Antofagastia Temporal range: Late Eocene ~36–34 Ma PreꞒ Ꞓ O S D C P T J K Pg N ↓

Scientific classification
- Kingdom: Animalia
- Phylum: Chordata
- Class: Mammalia
- Order: †Notoungulata
- Family: †Interatheriidae
- Genus: †Antofagastia García-López & Babot, 2014
- Species: †A. turneri
- Binomial name: †Antofagastia turneri García-López & Babot, 2014

= Antofagastia =

- Genus: Antofagastia
- Species: turneri
- Authority: García-López & Babot, 2014
- Parent authority: García-López & Babot, 2014

Extinct genus of Notoungulate

Antofagastia is an extinct genus of Notoungulate, belonging to the family Interatheriidae. It lived during the Late Eocene in what is today South America.

==Description==

This small animal was vaguely similar to a marmot or a nutria. It was characterized by its low-crowned (brachydont) premolars and molars, with a narrow lingual groove and small pits in the upper molars.

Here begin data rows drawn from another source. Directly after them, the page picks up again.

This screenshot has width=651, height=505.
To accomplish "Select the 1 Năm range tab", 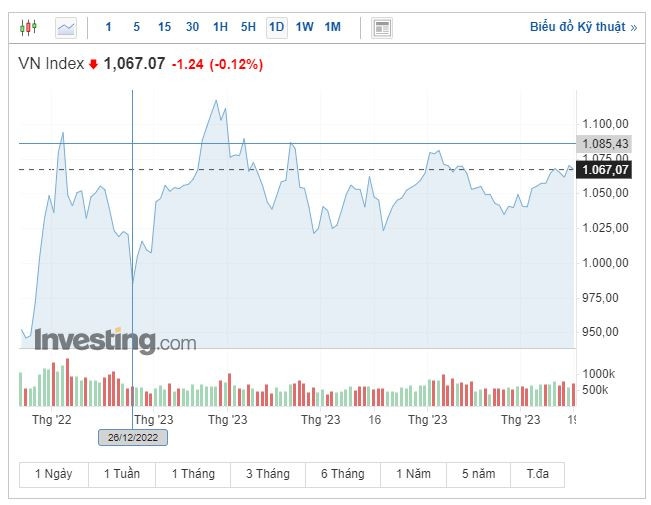I will tap(412, 474).
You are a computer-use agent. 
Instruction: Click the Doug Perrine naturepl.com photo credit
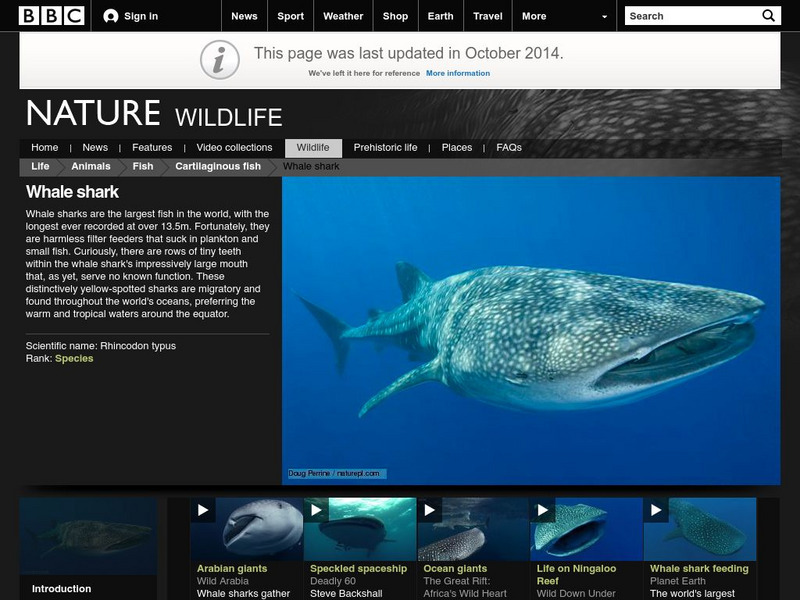tap(334, 475)
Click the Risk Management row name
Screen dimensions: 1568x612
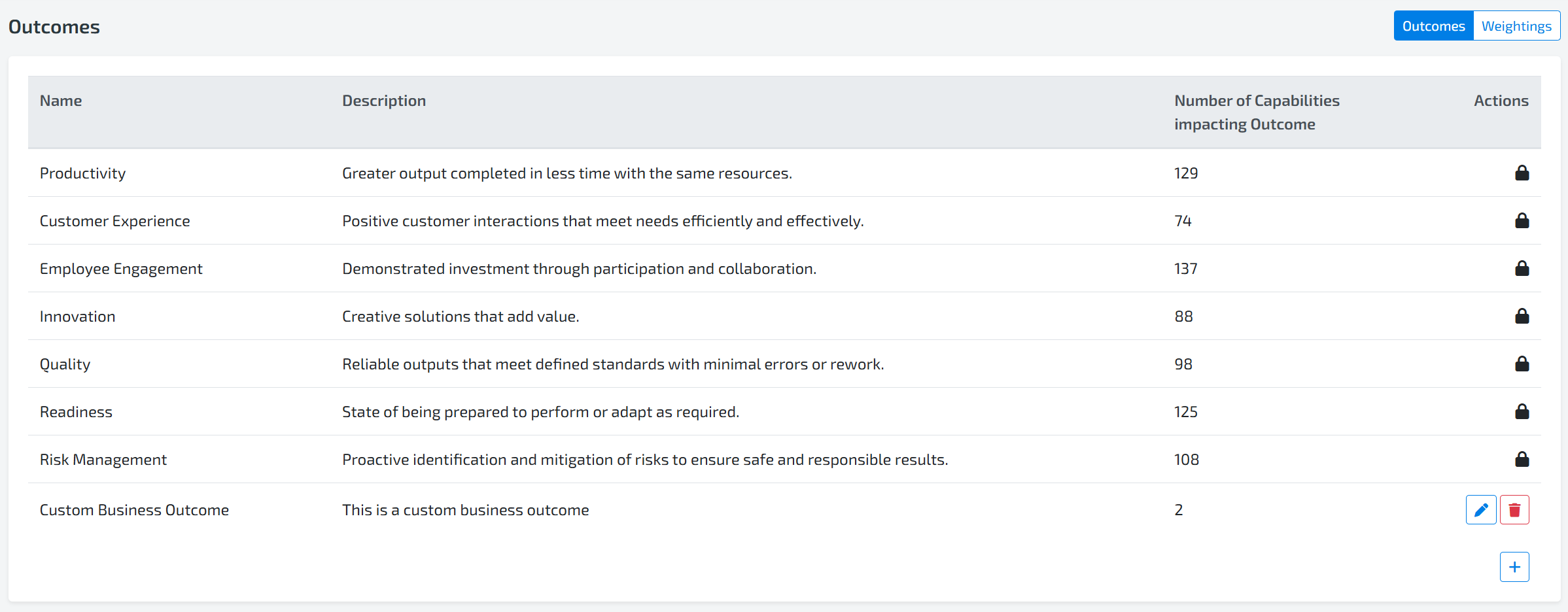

The cheekbone, as in typical interatheriids, was characterized by the exclusion of the jugal bone from the orbit, due to the zygomatic process of the maxilla and the presence of a small descending process.

It was much smaller than contemporary interatheres such as Notopithecus and Transpithecus.

==Classification==

Antofagastia was a basal representative of the Interatheriidae, a family of typothere notoungulates that diversify during the Oligocene and Miocene. Antofagastia seems to occupy a position more derived than Notopithecus and Transpithecus, but less derived than Santiagorothia and Protypotherium.

Antofagastia was first described in 2014, based on fossil remains found in the Geste Formation, from the Late Eocene of Northwestern Argentina. It was related to Punapithecus.